Until that Monday afternoon.
Those who have read the book may recall the famous "Preface" to this book. I admit I had forgotten most of it, except for a couple of sentences which I have seen quoted in many other places in the last several years.
I am not an artist, but I have close family members and friends who are - painters, photographers, musicians, dancers, poets. And when I read Oscar Wilde's Preface that Monday afternoon, my thoughts went to all those artists I know and those I don't. And I didn't read anything beyond that Preface. I still haven't.
Here is the Preface.
The artist is the creator of beautiful things.
To reveal art and conceal the artist is art's aim.
The critic is he who can translate into another manner or a new material his impression of beautiful things.
The highest as the lowest form of criticism is a mode of autobiography.
Those who find ugly meanings in beautiful things are corrupt without being charming. This is a fault.
Those who find beautiful meanings in beautiful things are the cultivated. For these there is hope. They are the elect to whom beautiful things mean only beauty.
There is no such thing as a moral or an immoral book. Books are well written, or badly written. That is all.
The nineteenth century dislike of realism is the rage of Caliban seeing his own face in a glass.
The nineteenth century dislike of romanticism is the rage of Caliban not seeing his own face in a glass.
The moral life of man forms part of the subject-matter of the artist, but the morality of art consists in the perfect use of an imperfect medium.

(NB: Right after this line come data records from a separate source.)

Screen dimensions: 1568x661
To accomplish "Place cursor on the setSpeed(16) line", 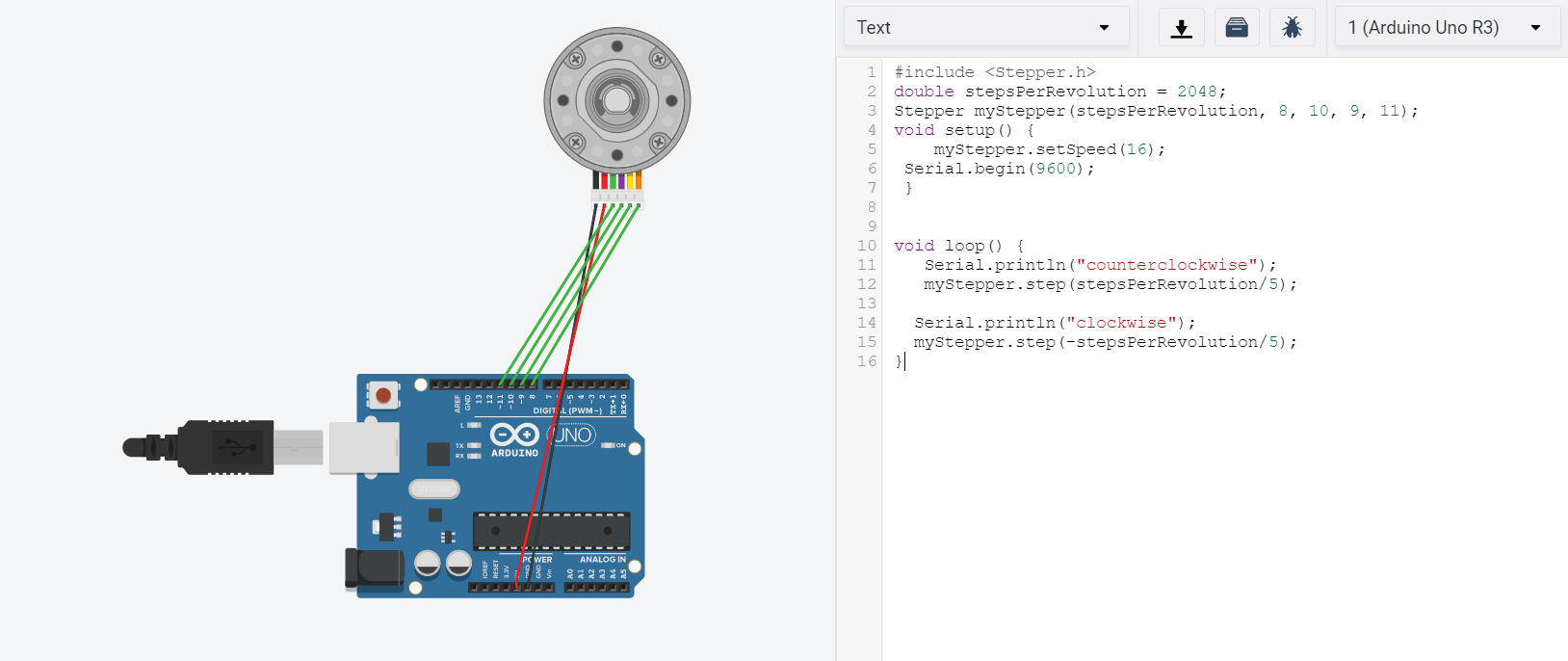I will tap(1049, 149).

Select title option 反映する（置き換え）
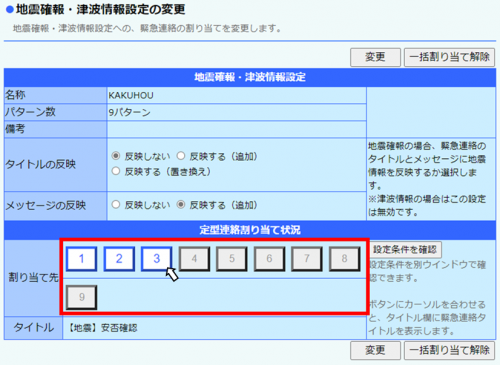[x=116, y=171]
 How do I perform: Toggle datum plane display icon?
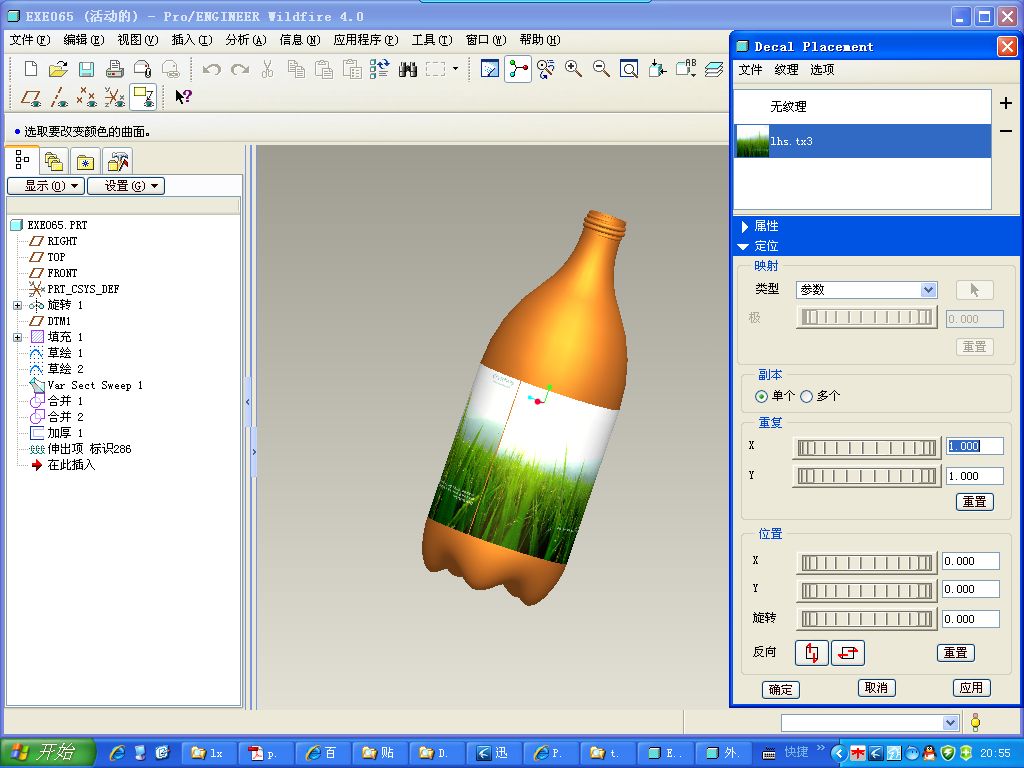pyautogui.click(x=32, y=97)
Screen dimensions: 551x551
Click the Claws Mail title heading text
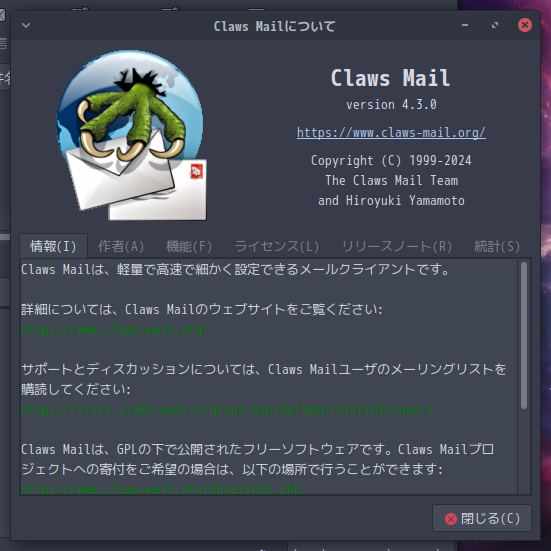pyautogui.click(x=390, y=78)
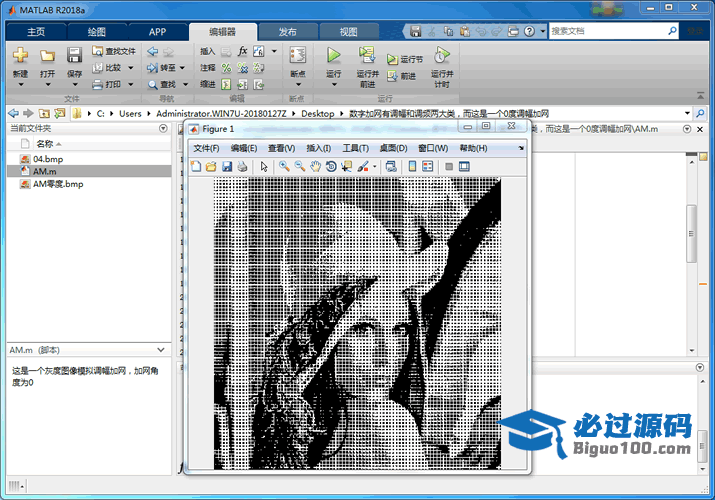715x500 pixels.
Task: Click the Zoom In tool in Figure toolbar
Action: point(285,166)
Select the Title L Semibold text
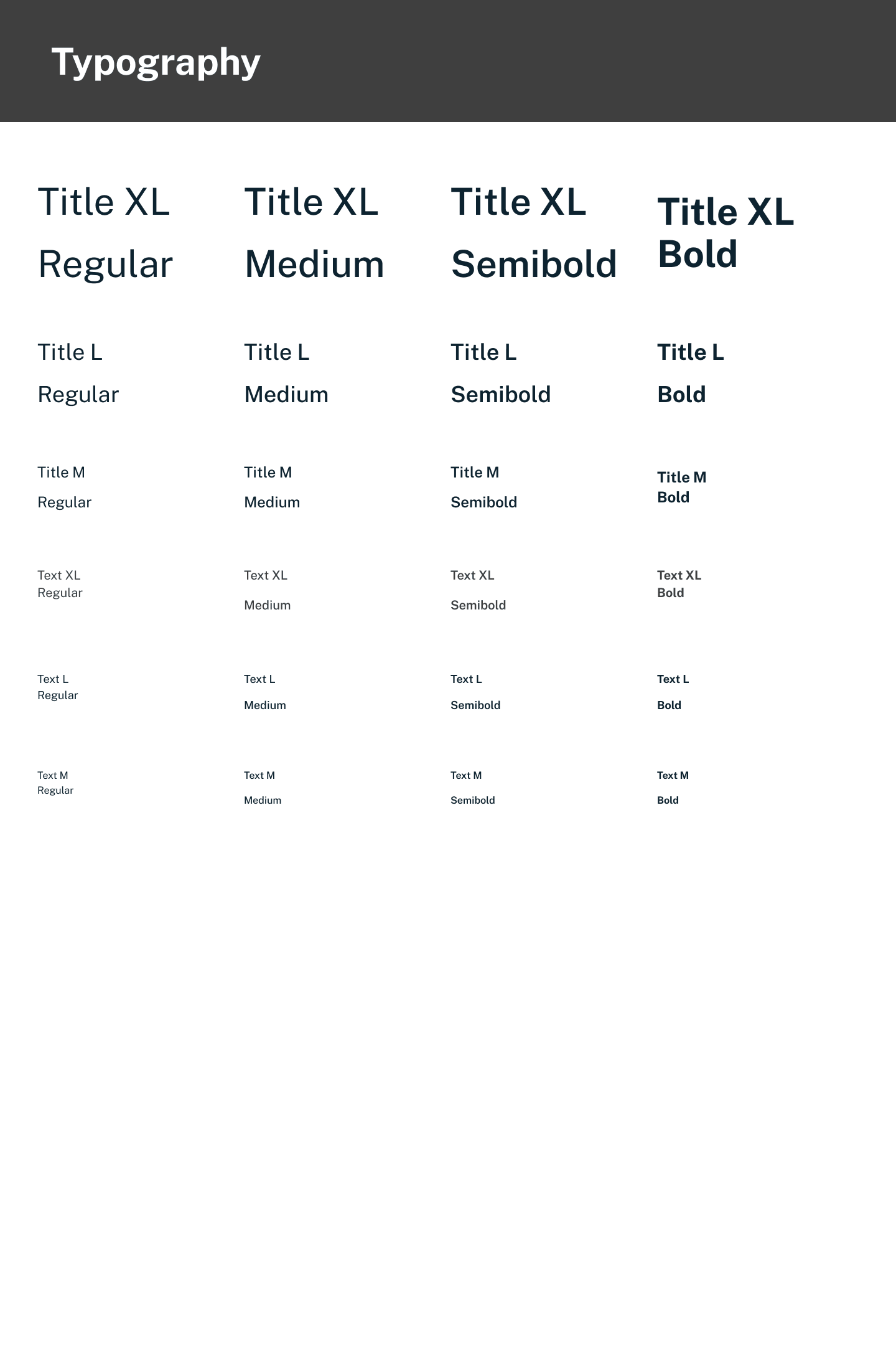The height and width of the screenshot is (1364, 896). tap(500, 374)
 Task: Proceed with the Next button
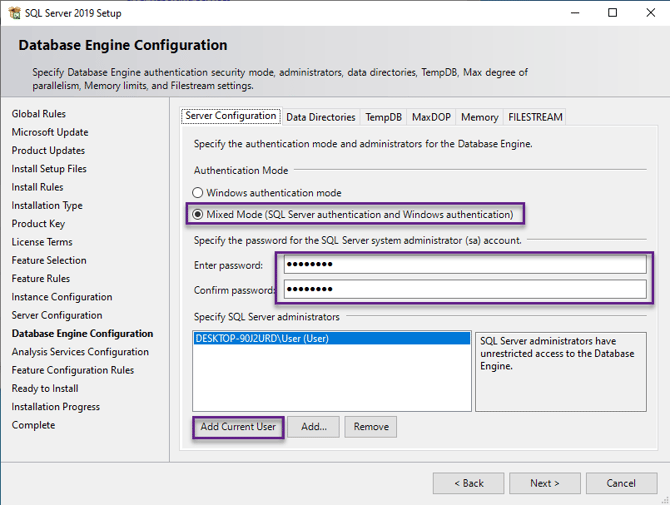click(x=544, y=483)
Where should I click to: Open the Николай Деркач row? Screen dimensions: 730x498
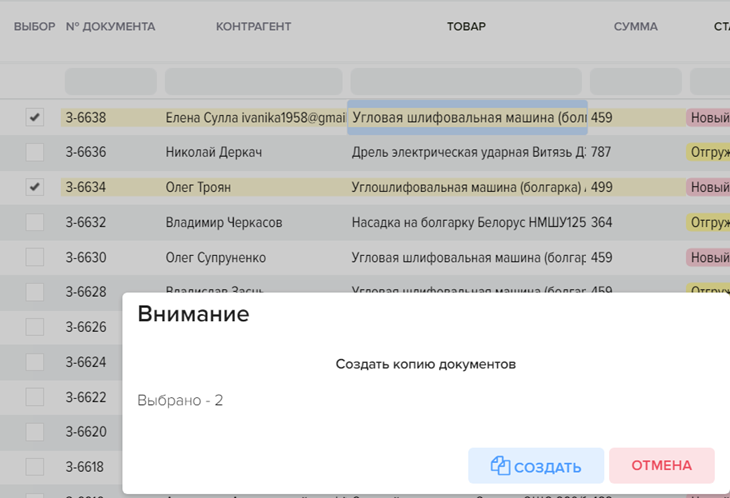click(x=206, y=152)
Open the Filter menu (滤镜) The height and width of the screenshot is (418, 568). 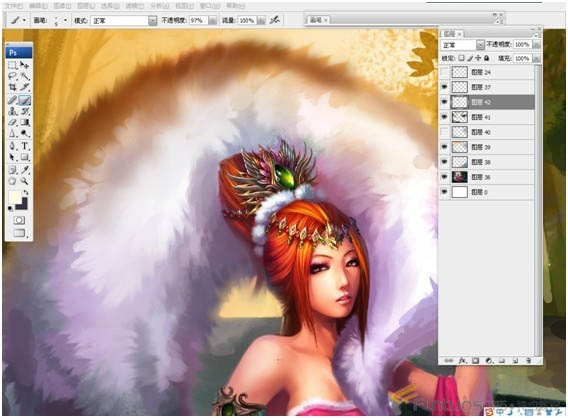coord(134,6)
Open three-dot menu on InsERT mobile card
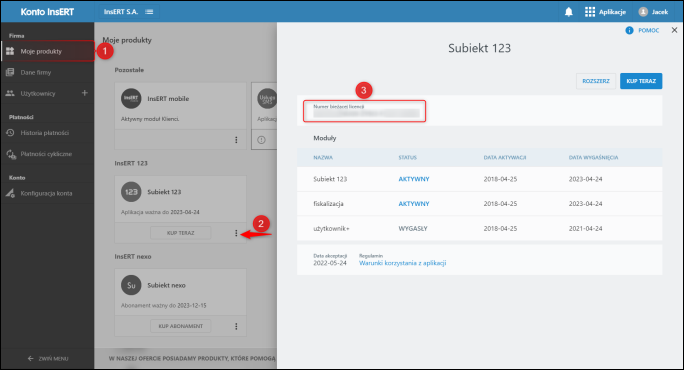 click(236, 140)
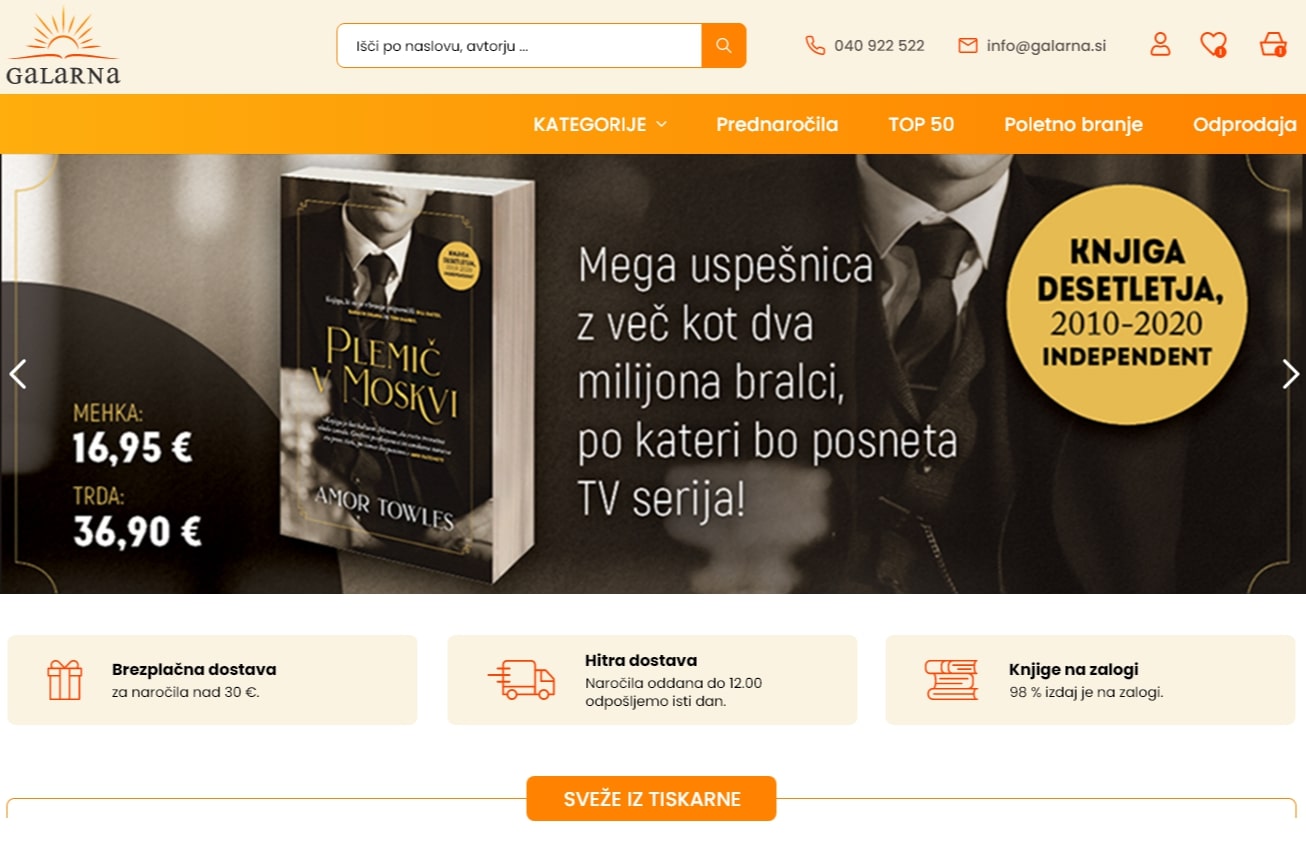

No artist desires to prove anything. Even things that are true can be proved.
No artist has ethical sympathies. An ethical sympathy in an artist is an unpardonable mannerism of style.
No artist is ever morbid. The artist can express everything.
Thought and language are to the artist instruments of an art.
Vice and virtue are to the artist materials for an art.
From the point of view of form, the type of all the arts is the art of the musician. From the point of view of feeling, the actor's craft is the type.
All art is at once surface and symbol.
Those who go beneath the surface do so at their peril.
Those who read the symbol do so at their peril.
It is the spectator, and not life, that art really mirrors.
Diversity of opinion about a work of art shows that the work is new, complex, and vital.
When critics disagree, the artist is in accord with himself.
We can forgive a man for making a useful thing as long as he does not admire it. The only excuse for making a useless thing is that one admires it intensely.
All art is quite useless.
What a collection of witty aphorisms here! So Wilde-like.
By sharing this Preface here, I am not declaring my complete agreement with all the things Mr. Wilde says. For example, I am not convinced that "All art is quite useless." Of course, one would need to first figure out what is meant by Art. And what is meant by Usefulness? Does a beautiful piece of hand-made pottery, say a vase or a bowl, made by a studio potter qualify as art?
But I think I somewhat follow the line of argument that Wilde is making here and see the value of his point and accept its partially and contextually relevant truth-value. And certainly, when one situates the Preface in the larger controversy that surrounded this particular book, the author's words become hugely significant and very apt.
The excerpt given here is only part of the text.